Appointing someone as your Attorney does NOT give them the ability to assist you with your medical needs.
You can revoke the appointment at any time provided you have capacity.
The document that you sign can be registered in NSW with the Land and Property Information Service. This document must be registered prior to anyone using it to buy or sell real estate on your behalf.

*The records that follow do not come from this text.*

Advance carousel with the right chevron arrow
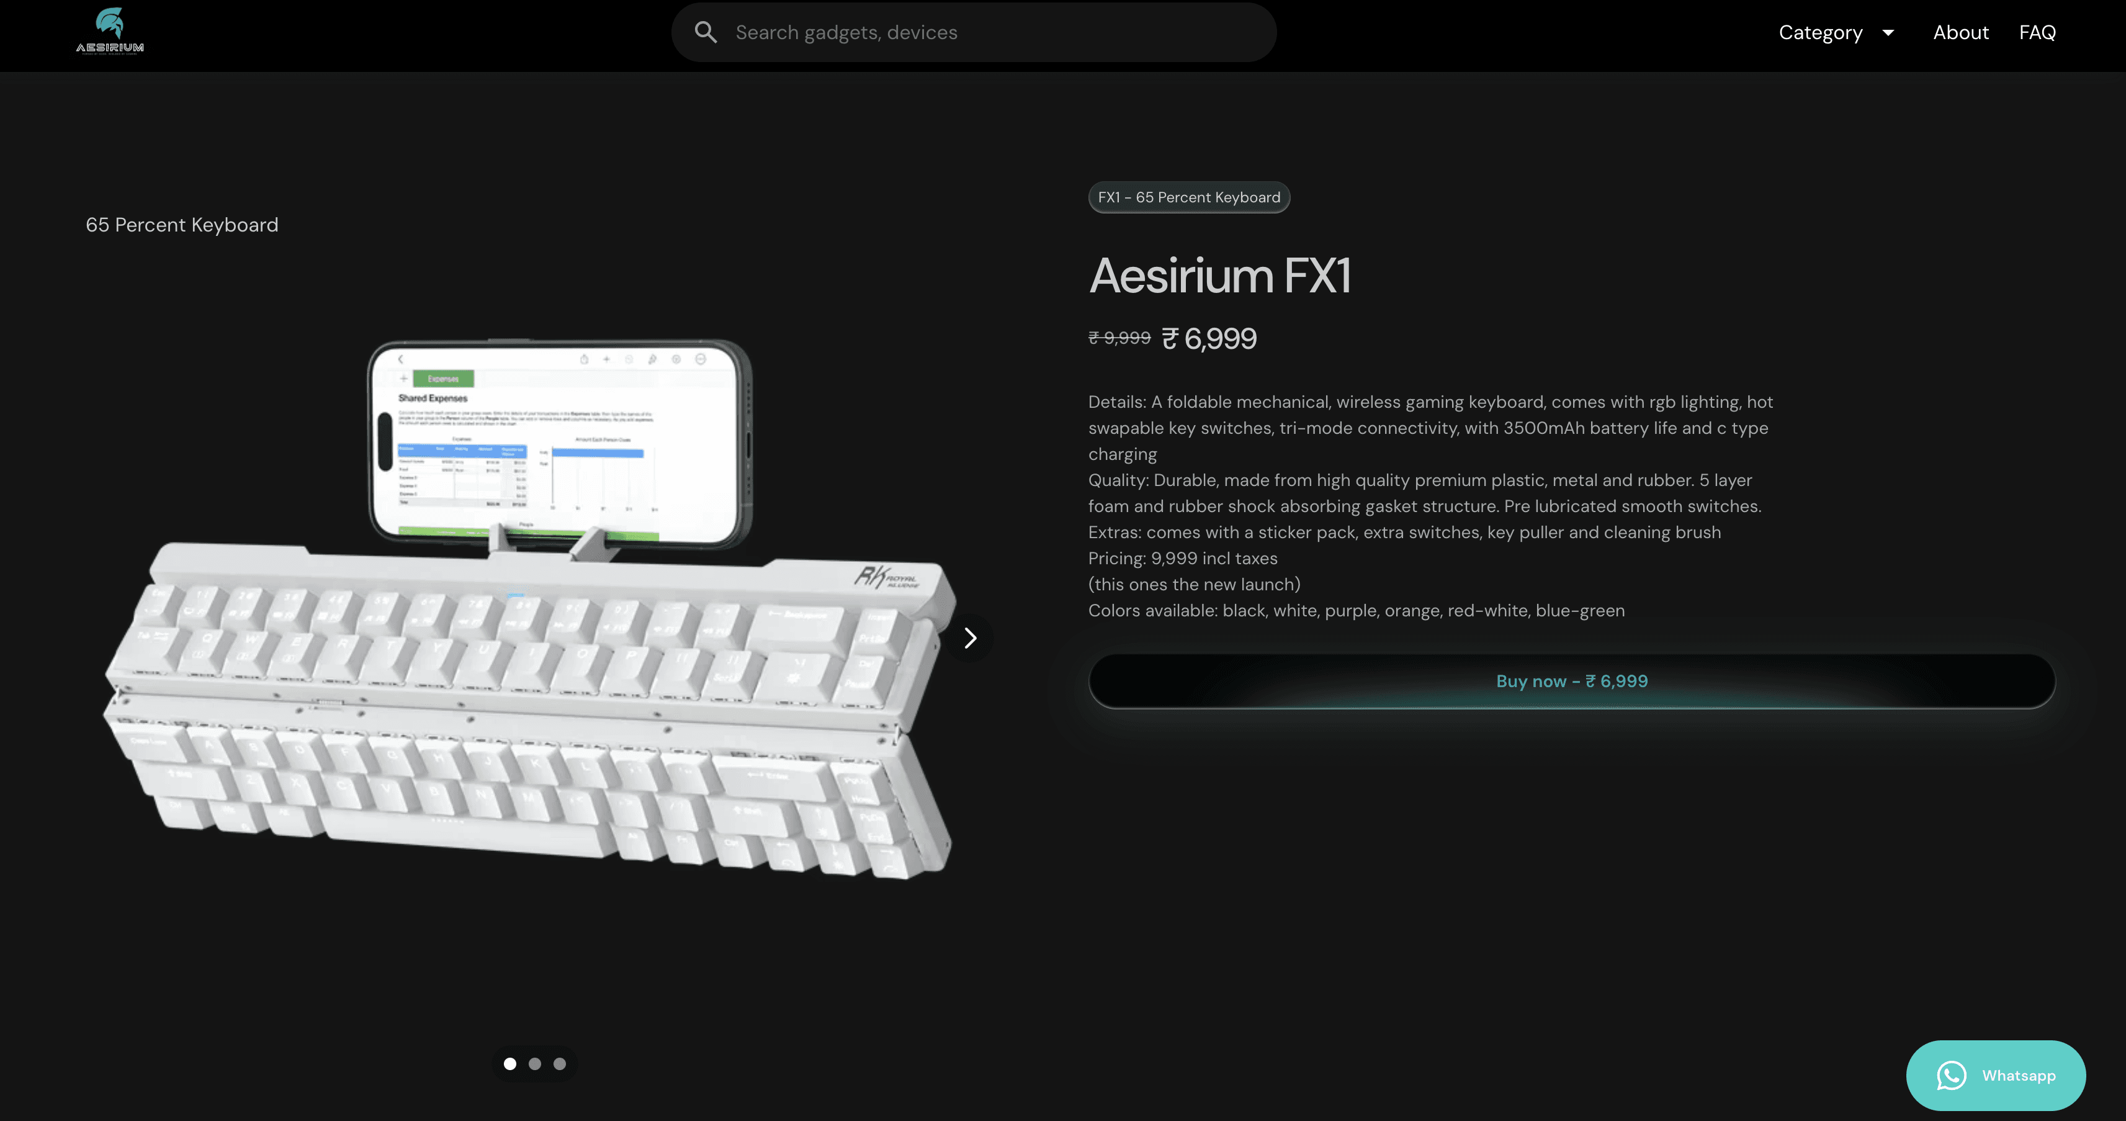 click(x=971, y=638)
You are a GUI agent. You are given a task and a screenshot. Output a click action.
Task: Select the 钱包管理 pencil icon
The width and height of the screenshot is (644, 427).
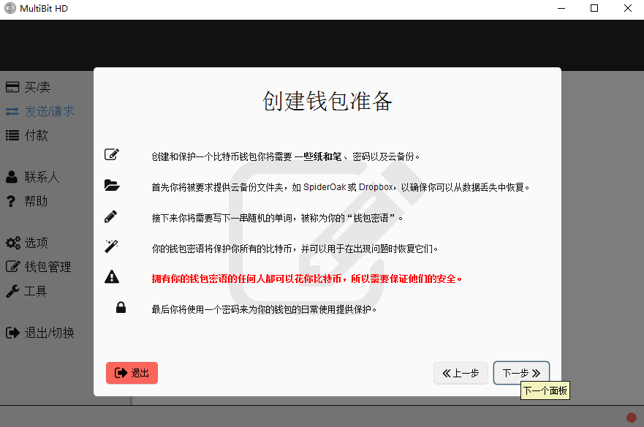pyautogui.click(x=12, y=266)
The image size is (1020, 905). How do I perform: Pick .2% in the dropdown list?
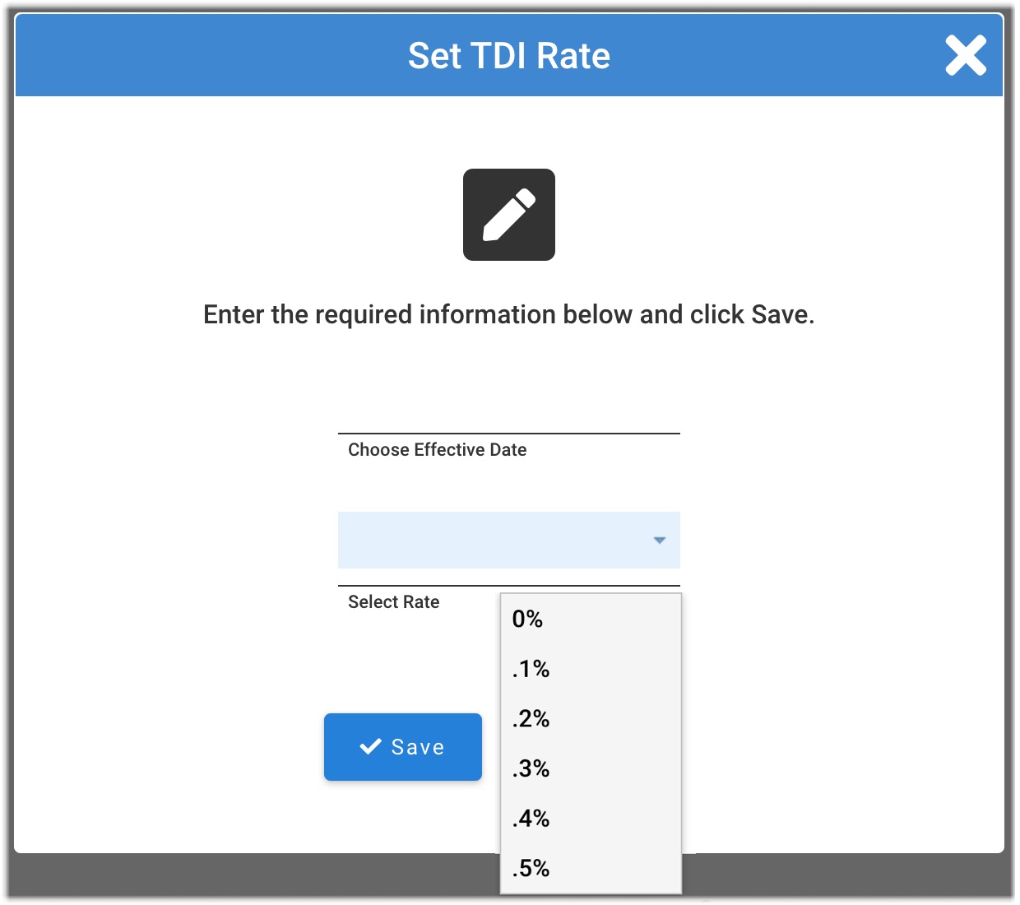tap(531, 719)
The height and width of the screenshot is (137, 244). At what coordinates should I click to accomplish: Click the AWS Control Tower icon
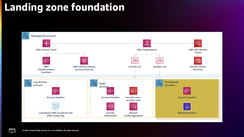coord(46,43)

If you don’t appoint someone as your Attorney and you lose capacity to manage your own finances, in NSW your family will need to make an application to the Guardianship Division of NCAT seeking an order for Financial Management. This process can be involved and take time which may be a drain on your family and friends who are trying to care for you should something effect your health and capacity to make these decisions for yourself.
If you lose capacity, in this instance “capacity” means the ability to make decisions for yourself, by appointing someone to be your Enduring Guardian you will have comfort that there is someone that you trust with the authority to discuss and manage your medical treatment, living arrangements and care with your health professionals. This appointment will authorise your medical team to discuss all of your treatment, diagnosis and prognosis with the medical professionals caring for you so that they can make informed decisions about your future care.
If you choose to, in this document you are able to authorise your Enduring Guardian to refuse medical treatment on your behalf.
In NSW when someone loses capacity to make medical decisions for themselves, their family or friends can make an application to the Guardianship Division of NCAT for an order appointment someone as a Guardian. This process can be involved and take time which may be a drain on your family and friends who are trying to care for you should something effect your health and capacity to make these decisions for yourself.
The document that you sign can be registered in NSW with the Land and Property Information Service
Every Australian who is employed has superannuation. As part of the Australian Governments Super Guarantee Scheme all employers must contribute a percentage of their employee’s wage into a Superannuation Fund. The Trustee of the Superannuation Fund is not obliged to pay the Superannuation to the Legal Personal Representative of your Estate should you pass away. Anyone can submit an application to the Trustee setting out their reasons as to why the Trustee should pay all or part of your Superannuation to them.
One way to ensure that your Superannuation is paid to the person or people that you choose is to execute a “Binding Death Nomination” (“BDN”) form. Your superannuation fund usually has this form available on their website for your to download and complete. Some funds require you to execute a new BDM every 3 years. You should check with your fund regularly to ensure your BDN is up to date.
In NSW an Advanced Care Directive can be made by anyone who is over 18 years and who has capacity. This can be a letter setting out what treatment you would or would not like to receive should you lose capacity. An Advanced Care Directive must be in writing and while it does not have to be witnessed, it is recommended that it is. If you change your mind, you must replace any advanced care directives that you have given to your health care professionals.
This document can not be registered anywhere. Your doctor only needs to follow your directions if they are of the view that you had capacity at the time you wrote it.